A Television and Charles Dickens for Christmas in 1949!


Getting a television for Christmas in 1949 was a much bigger deal than it is today. Back in the late 1940s and early 1950s, televisions were just becoming a household mainstay. Instead of gathering around the radio, families began gathering around their television sets for popular shows like The Silver Theater, ABC Barn Dance, The Goldbergs, and The Lone Ranger. Many of the first television shows were adaptations of successful radio programs.


The Final Song begins on Christmas Day 1949 when Sheffield surprises Victoria with a brand new television set with a lop-sided green bow on top. She isn’t sure what to make of it or what the garden club will think of her present!


Regardless, the family gathers around for a special showing of A Christmas Carol, narrated by Vincent Price. If you would like to watch this old, beloved version of the classic tale, click the link and pretend you are sitting in the Stilwell living room in 1949!

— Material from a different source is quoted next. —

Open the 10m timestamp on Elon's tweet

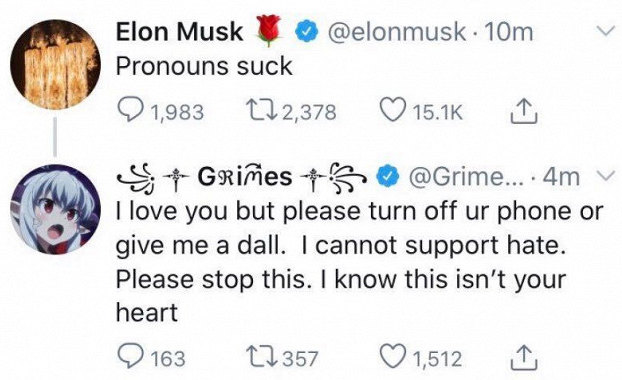click(x=509, y=32)
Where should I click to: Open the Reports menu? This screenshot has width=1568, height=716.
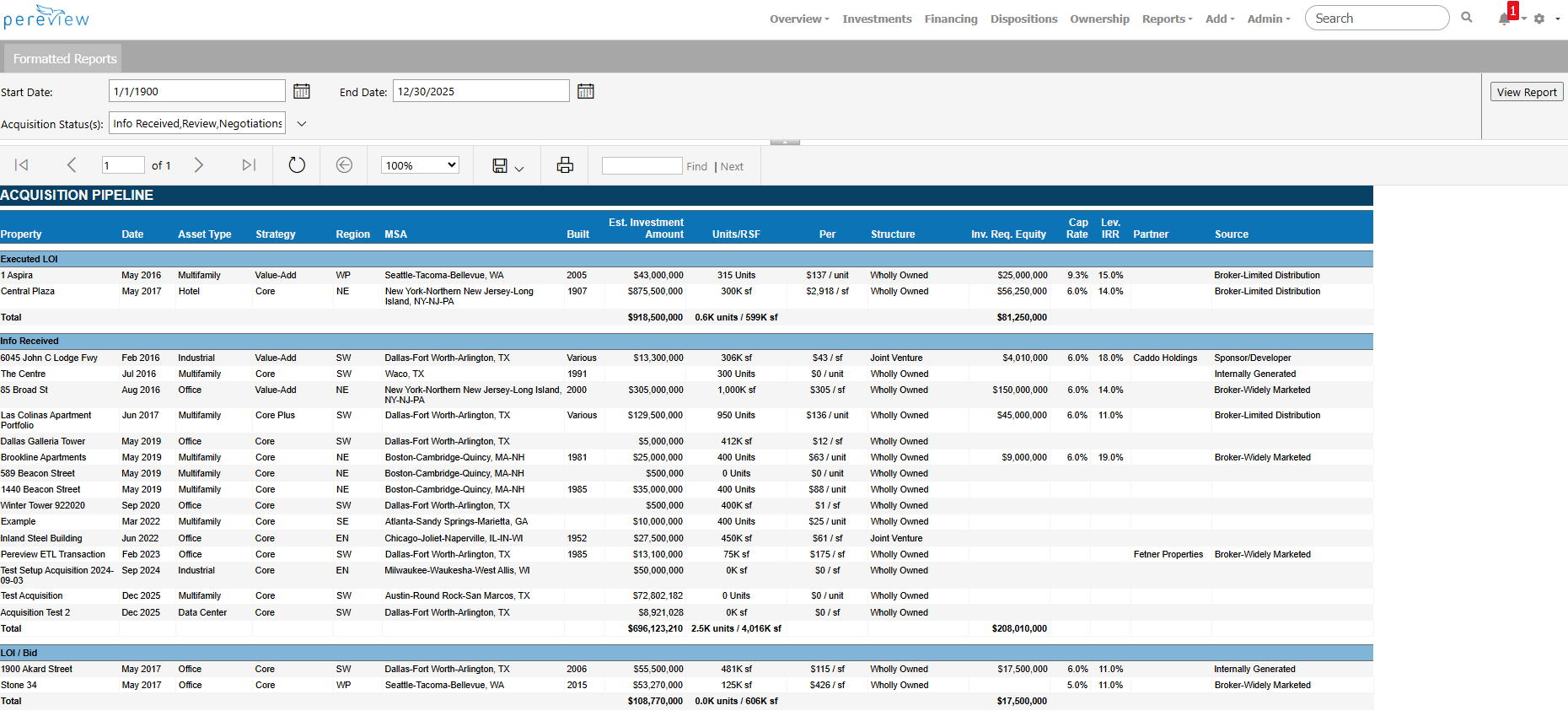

“Gilbert K. Chesterton once said, ‘In everybody there is a thing that loves children, fears death, and likes sunlight, and this thing enjoys Charles Dickens,” Vincent spoke and everyone leaned forward a bit to both look and listen.

“Well, I be,” Grandpa Chester said. “You really can see him.”

“Of course you can,” Sheffield replied.

“Shh,” Victoria hushed them.

“To begin with, Jacob Marley was dead,” Vincent continued, and they all watched on as the narration ended and the Christmas Carol unfolded before them.